Managing Probabilistic Duplicates in Databases

Citation:
Hafez, M. M., Managing Probabilistic Duplicates in Databases, , Giza, Cairo University, 2014.

Thesis Type:

M. Sc. Thesis

Abstract:

Data fusion in the virtual data integration environment starts after detecting and clustering duplicated records from the different integrated data sources. It refers to the process of selecting from attribute values in the clustered records, an attribute value to form a single record representing the real world object.

Many trials were done to solve the inconsistencies at the data level, but all of them didn't perform the data fusion process in full automation without any predefined metadata or any user intervention.

In this thesis, a new branch is opened to do data fusion in a fully-automated process and two data fusion techniques are proposed. The proposed Data Dependency (DD) technique solves conflicts using some final statistical scores for each requested attribute based on two scores. A local score reflecting the level of correlation between this attribute and a unified detector over all of the data sources, and another score reflecting how common an attribute value is within its clustered records. On the other hand, the Information Gain (IG) technique resolves data conflicts based on two factors: one measuring the amount of information gain for each attribute to be partitioned based on the unified detector, and the other one is the same as the one used with Data Dependency that measure the level of popularity of a given data value within its cluster.

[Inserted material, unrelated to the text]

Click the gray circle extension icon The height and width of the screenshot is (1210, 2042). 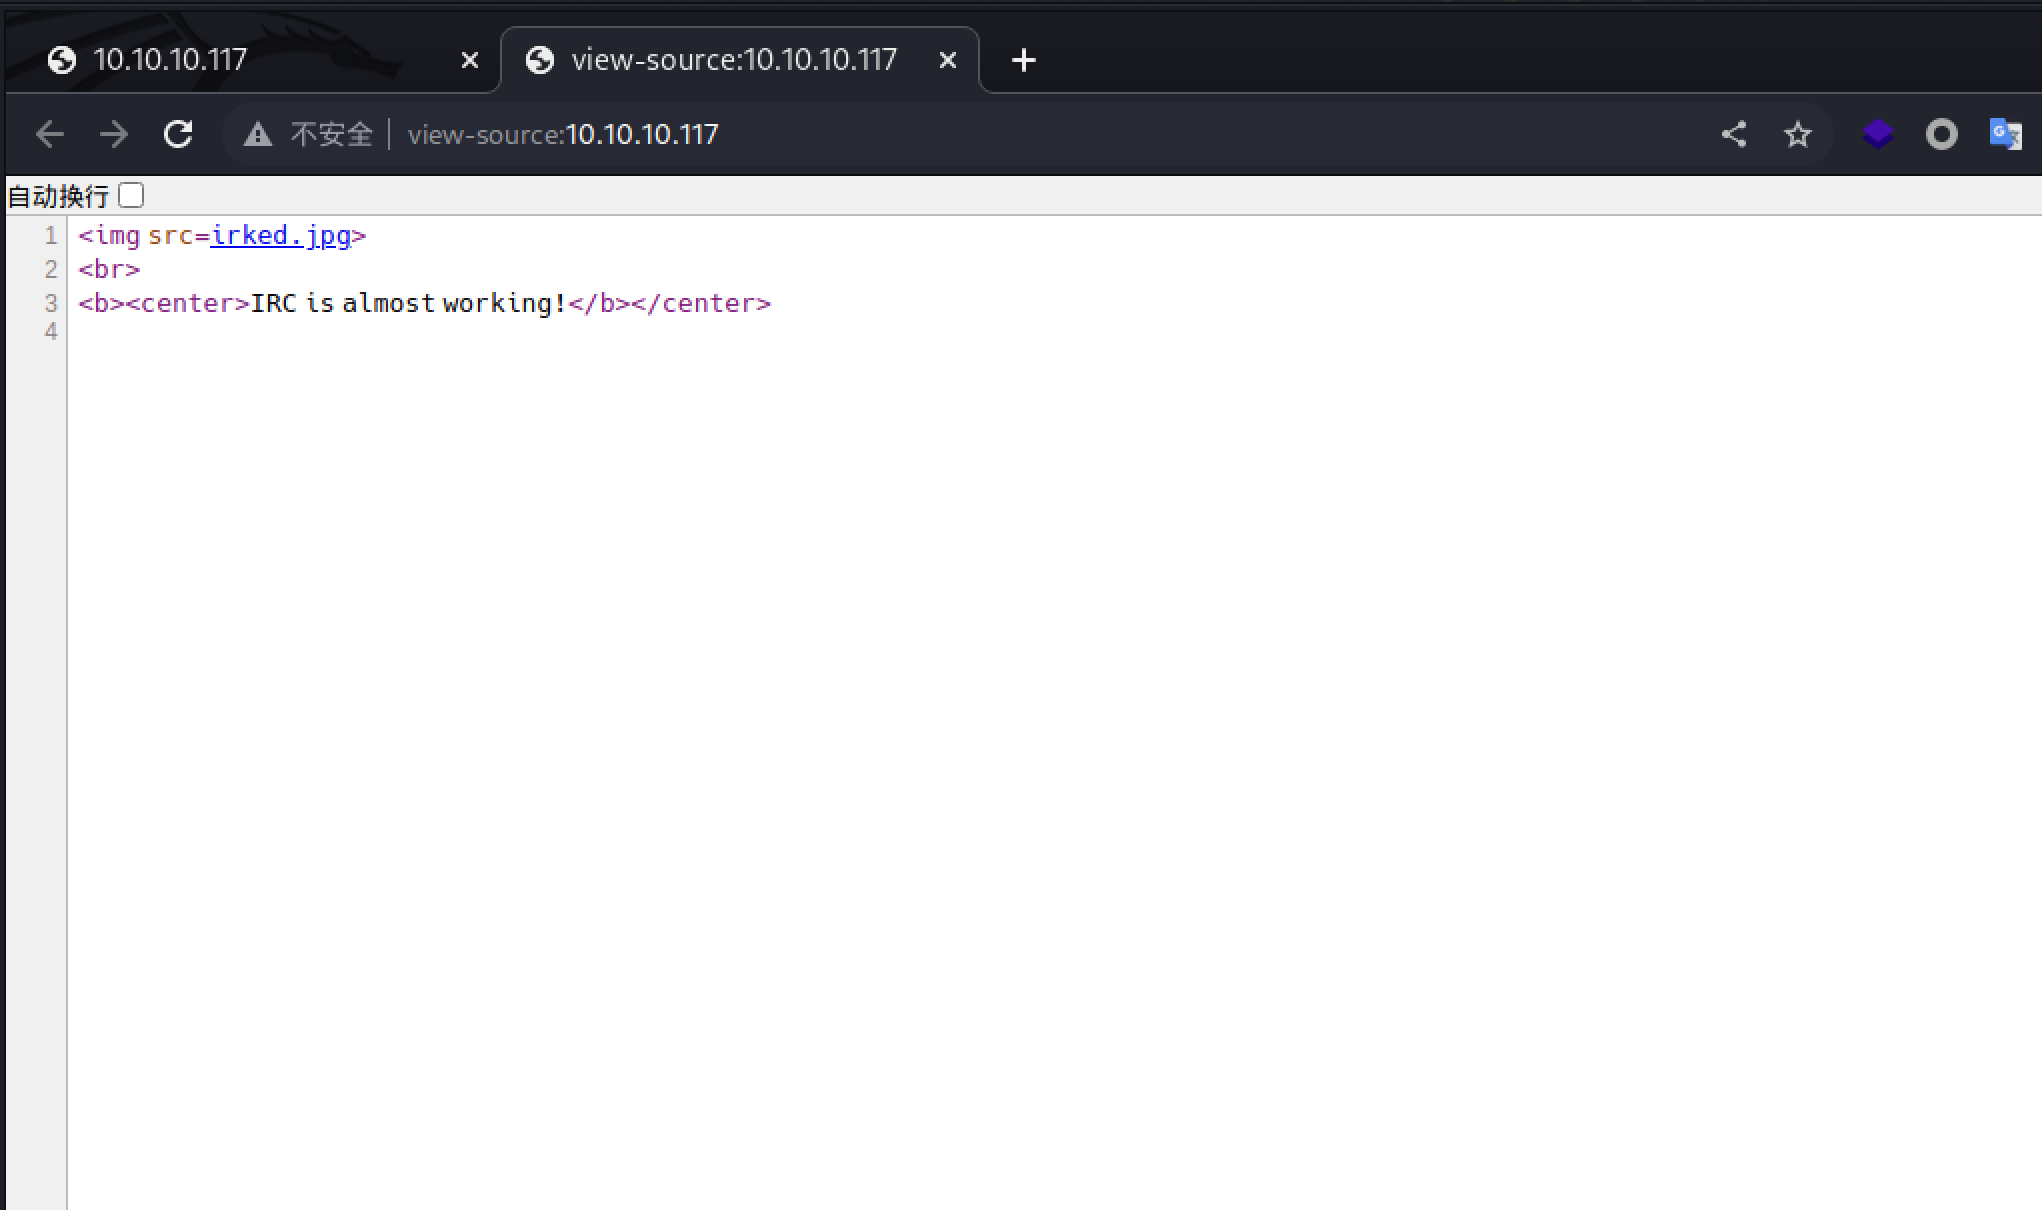1941,134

A simulation is done to evaluate both techniques, which could be summarized that DD performs better when the dependency between data is high, while IG gives better results for low data dependency. Other conclusions are extracted about the behavior of both techniques reacting to different sets of simulation input parameters. As a conclusion, more techniques should be developed to solve the problems where both of our proposed techniques failed to give acceptable matching results.